Acacia argyrophylla, known colloquially as silver mulga, is a species of flowering plant in the family Fabaceae and is endemic to South Australia. It is a compact, dense, spreading shrub with lance-shaped phyllodes with the narrower end towards the base, racemes of spherical heads of golden yellow flowers, and dark brown linear pods up to 100 mm long.

==Description==
Acacia argyrophylla is an erect, compact, dense and spreading shrub that typically grows to a height 2–3 m, and often the same width. The branchlets have silky, bright greenish yellow hairs. The phyllodes are lance-shaped with the narrower end towards the base, 25–50 mm long and 6–15 mm wide at the base of the branchlets. The phyllodes are silvery bluish grey due to the silky, silvery hairs on their surfaces. The flowers are borne in heads usually 4–10 mm long on a peduncle about 10 mm long, each head with 25 to 45 flowers with dense, greenish golden hairs pressed against the surface. Flowering occurs from July to November, and the fruit is a dark brown, linear pod up to 100 mm long and 15 mm wide containing black, elliptical to oval seeds 5–7 mm long and 4.5 mm wide.

==Taxonomy==
Acacia argyrophylla was first formally described in 1848 by the botanist William Jackson Hooker in the Botanical Magazine. The specific epithet is taken from the ancient Greek words argyros (ἄργυρος) meaning silver and phyllon (φύλλον) meaning leaf, in reference to the silvery coloured foliage.

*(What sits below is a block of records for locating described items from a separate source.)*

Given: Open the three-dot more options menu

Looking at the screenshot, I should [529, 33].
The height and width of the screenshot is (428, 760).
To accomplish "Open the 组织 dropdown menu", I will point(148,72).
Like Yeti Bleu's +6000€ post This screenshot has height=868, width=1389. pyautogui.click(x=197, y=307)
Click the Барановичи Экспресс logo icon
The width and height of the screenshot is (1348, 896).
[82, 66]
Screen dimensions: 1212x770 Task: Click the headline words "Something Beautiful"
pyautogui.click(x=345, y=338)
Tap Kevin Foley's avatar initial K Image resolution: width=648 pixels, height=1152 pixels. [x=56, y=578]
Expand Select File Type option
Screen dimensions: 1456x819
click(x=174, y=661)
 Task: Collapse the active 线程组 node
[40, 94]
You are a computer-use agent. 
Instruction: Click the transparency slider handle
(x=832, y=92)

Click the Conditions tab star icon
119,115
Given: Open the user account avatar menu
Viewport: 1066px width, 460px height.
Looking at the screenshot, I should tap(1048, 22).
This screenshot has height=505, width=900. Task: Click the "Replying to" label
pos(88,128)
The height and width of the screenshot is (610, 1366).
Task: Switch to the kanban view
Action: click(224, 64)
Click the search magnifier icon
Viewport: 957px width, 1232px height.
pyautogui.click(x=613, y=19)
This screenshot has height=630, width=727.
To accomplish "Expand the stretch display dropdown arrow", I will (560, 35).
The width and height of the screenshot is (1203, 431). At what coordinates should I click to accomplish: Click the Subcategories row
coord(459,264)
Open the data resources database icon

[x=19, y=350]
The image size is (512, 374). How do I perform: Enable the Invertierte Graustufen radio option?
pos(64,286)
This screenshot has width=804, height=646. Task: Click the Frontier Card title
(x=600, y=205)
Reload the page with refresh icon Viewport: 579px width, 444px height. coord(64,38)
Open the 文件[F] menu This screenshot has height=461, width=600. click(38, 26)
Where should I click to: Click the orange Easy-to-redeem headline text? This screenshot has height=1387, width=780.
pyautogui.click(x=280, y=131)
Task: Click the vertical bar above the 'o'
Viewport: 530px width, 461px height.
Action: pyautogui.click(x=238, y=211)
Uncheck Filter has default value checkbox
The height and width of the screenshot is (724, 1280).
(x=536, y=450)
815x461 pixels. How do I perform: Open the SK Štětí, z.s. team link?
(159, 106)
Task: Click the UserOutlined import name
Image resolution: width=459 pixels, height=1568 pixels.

==Distribution and habitat==
Silver mulga is found only in South Australia from around Hawker in the Flinders Ranges in the north, extending south to around Monarto. Other populations are found on the Yorke Peninsula and around Onkaparinga Gorge. It often situated on slopes and low hills as part of open woodland and mallee communities. It is listed as "extinct" in Victoria, under the Victorian Government Flora and Fauna Guarantee Act 1988.